Al momento, infatti, gli Usa hanno in magazzino ancora milioni di dosi inutilizzate (da quando è iniziata la pandemia ne sono state opzionate più di un miliardo), ma dopo l'inizio sprint della campagna vaccinale, ora la percentuale di cittadini che decidono di sottoporsi a vaccinazione è calata notevolmente.

Per il momento solo il 54% della popolazione risulta completamente immunizzato, mentre la percentuale sale al 63% se si considerano anche i cittadini che hanno ricevuto almeno una dose di vaccino e che sono ora in attesa del richiamo.
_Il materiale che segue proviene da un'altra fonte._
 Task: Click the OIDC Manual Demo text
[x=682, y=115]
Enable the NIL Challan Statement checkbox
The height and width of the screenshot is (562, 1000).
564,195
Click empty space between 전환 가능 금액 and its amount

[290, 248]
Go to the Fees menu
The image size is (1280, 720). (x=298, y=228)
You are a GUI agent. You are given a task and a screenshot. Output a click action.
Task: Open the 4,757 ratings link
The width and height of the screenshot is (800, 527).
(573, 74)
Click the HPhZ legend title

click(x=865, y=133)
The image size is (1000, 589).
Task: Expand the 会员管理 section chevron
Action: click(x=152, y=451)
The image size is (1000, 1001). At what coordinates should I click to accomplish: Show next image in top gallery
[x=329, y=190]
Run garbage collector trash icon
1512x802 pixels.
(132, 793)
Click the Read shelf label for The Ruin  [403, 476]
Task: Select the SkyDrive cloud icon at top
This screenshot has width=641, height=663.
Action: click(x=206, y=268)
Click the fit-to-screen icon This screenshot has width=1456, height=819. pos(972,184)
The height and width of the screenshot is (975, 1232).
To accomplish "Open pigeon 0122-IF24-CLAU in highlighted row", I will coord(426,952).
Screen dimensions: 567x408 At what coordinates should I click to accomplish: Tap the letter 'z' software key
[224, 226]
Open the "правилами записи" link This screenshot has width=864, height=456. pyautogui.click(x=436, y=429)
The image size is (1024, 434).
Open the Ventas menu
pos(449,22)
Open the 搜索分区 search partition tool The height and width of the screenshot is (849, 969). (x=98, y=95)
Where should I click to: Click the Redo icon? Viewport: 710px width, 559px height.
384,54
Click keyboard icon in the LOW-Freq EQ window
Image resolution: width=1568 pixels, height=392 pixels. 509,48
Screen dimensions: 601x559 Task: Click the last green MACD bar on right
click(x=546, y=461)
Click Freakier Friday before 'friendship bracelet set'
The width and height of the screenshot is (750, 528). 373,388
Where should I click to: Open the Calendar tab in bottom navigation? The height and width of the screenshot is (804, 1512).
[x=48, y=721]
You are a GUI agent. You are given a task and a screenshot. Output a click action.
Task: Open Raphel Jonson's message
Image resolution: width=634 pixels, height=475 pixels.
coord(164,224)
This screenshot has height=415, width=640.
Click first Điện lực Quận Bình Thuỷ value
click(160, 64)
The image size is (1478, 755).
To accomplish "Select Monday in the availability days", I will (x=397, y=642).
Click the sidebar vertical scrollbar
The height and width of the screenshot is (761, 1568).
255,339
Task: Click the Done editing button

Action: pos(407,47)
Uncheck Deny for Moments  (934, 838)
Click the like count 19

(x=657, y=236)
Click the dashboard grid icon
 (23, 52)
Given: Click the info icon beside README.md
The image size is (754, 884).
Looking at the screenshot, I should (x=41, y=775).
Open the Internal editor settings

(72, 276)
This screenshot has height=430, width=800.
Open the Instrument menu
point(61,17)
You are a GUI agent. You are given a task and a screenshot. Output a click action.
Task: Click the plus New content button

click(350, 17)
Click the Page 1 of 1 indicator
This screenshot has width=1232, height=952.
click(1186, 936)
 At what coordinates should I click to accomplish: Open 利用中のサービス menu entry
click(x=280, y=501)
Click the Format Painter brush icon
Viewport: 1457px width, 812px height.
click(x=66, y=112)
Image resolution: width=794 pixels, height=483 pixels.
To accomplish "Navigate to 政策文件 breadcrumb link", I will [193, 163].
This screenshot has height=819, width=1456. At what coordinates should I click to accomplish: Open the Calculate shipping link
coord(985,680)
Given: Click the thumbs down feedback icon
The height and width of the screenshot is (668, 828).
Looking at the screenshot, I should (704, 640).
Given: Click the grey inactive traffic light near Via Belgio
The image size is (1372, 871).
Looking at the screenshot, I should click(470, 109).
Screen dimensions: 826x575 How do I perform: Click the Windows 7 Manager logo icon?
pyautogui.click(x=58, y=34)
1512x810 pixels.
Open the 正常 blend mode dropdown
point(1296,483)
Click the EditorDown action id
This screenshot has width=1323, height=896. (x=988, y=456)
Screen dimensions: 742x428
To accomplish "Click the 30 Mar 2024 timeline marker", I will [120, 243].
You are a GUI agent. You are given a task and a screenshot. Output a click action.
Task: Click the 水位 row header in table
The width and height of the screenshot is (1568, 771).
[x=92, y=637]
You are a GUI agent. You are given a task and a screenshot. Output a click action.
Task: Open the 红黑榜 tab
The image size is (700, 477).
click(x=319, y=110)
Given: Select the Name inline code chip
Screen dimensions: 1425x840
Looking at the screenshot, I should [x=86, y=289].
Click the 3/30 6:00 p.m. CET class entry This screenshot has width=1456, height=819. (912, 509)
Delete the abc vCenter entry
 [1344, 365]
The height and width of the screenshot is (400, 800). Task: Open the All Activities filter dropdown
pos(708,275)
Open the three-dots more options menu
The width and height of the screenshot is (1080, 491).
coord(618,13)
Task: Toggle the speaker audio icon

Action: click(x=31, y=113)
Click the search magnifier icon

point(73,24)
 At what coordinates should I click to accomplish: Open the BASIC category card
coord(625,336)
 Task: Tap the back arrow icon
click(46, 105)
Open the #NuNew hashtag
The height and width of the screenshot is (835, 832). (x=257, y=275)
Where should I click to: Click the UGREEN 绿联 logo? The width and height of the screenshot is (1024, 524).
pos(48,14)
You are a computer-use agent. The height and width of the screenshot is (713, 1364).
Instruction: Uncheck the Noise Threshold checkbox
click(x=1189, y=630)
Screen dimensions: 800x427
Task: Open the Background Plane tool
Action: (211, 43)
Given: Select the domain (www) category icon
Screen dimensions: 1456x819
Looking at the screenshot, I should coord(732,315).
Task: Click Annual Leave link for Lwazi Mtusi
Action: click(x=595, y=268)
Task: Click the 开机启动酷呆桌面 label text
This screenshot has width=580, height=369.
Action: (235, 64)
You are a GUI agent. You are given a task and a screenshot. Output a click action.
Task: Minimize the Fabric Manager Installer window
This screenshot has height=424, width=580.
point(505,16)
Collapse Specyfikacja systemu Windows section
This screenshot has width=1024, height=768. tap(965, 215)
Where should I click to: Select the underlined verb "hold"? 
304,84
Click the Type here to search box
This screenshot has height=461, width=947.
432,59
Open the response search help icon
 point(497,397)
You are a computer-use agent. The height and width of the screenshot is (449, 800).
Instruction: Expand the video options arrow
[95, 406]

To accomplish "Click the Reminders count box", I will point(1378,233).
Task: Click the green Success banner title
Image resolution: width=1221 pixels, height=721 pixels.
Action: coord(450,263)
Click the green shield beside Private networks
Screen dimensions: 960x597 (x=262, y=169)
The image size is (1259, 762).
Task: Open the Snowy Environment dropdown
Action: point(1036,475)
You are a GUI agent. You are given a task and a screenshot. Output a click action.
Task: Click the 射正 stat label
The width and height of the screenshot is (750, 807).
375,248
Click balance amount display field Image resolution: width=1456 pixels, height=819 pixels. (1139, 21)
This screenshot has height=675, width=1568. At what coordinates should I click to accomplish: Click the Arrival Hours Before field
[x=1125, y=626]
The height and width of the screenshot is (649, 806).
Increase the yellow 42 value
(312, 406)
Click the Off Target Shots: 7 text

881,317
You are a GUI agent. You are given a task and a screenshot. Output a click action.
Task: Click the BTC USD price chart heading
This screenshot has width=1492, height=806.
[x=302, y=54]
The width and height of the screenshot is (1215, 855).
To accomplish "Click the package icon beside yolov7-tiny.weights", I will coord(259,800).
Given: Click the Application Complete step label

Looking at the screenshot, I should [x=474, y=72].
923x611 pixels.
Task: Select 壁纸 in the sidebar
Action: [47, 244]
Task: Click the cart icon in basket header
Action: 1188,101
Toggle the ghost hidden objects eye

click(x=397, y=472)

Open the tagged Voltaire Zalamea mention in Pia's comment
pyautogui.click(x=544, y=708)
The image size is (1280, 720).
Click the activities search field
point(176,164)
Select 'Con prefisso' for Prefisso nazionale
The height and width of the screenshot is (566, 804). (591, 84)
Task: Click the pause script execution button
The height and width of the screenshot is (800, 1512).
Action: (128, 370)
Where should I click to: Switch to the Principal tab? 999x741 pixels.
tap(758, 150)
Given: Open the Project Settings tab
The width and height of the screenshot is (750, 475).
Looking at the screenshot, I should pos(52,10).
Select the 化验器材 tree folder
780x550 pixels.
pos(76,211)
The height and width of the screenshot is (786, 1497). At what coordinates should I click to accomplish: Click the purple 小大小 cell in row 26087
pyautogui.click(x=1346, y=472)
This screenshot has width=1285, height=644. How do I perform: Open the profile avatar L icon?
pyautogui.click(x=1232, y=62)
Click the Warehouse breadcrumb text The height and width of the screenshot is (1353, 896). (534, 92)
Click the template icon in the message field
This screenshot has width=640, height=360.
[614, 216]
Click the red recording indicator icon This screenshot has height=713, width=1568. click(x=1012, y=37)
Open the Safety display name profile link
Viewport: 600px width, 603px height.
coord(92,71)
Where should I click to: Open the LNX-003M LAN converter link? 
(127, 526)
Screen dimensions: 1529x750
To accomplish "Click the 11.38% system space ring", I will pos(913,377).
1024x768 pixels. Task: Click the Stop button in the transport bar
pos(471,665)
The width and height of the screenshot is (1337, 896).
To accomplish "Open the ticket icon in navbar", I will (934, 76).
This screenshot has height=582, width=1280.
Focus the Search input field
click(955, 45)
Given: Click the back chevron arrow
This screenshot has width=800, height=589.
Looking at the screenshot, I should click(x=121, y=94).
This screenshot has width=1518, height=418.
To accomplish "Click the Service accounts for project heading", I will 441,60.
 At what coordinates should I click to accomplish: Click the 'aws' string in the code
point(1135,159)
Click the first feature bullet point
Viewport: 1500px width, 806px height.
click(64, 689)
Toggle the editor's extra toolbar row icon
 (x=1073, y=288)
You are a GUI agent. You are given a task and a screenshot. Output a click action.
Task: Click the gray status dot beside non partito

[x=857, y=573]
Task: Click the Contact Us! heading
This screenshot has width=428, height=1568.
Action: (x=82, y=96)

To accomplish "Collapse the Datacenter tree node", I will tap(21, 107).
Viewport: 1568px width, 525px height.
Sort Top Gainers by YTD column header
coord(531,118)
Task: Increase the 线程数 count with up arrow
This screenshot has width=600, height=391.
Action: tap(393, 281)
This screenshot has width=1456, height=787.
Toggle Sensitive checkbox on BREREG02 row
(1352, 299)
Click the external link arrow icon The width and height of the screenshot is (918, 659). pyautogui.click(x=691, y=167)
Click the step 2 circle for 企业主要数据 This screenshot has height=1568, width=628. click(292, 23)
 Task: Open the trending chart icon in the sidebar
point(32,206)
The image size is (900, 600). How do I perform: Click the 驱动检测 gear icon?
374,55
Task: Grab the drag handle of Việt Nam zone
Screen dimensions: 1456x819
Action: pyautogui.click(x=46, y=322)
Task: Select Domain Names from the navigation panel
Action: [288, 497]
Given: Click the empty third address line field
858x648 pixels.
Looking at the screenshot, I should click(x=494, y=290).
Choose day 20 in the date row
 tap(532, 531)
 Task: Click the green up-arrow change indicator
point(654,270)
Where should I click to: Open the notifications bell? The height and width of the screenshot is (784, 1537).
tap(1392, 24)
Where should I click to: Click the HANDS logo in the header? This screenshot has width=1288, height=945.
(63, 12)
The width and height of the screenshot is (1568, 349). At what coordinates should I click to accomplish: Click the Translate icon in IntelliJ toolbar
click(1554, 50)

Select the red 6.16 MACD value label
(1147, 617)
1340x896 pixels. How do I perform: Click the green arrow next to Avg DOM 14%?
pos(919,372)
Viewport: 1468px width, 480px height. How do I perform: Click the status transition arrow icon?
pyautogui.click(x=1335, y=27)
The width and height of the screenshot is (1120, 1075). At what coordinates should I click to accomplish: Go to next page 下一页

Recentemente negli Usa si è parlato di una "pandemia dei non vaccinati", dato che gli Stati che risultano avere maggiori contagi sono proprio quelli in cui la campagna di vaccinazione sta procedendo più lentamente.

In Arkansas, ad esempio, così come in Georgia, per il momento è stato immunizzato il 43% della popolazione, nel Mississippi il 40% e in Alabama il 39%. Si tratta di numeri che cozzano un po' con quelli registrati invece sulla costa Est, dove la percentuale dei cittadini completamente vaccinati sale al 60%.

Resta comunque il problema che, in media, quasi la metà della popolazione statunitense è ancora esposta al virus. Ed è stato proprio questo fattore a spingere Biden rendere obbligatorio il vaccino per una vastissima fetta di lavoratori, non escludendo che eventuali estensioni possano arrivare anche in futuro.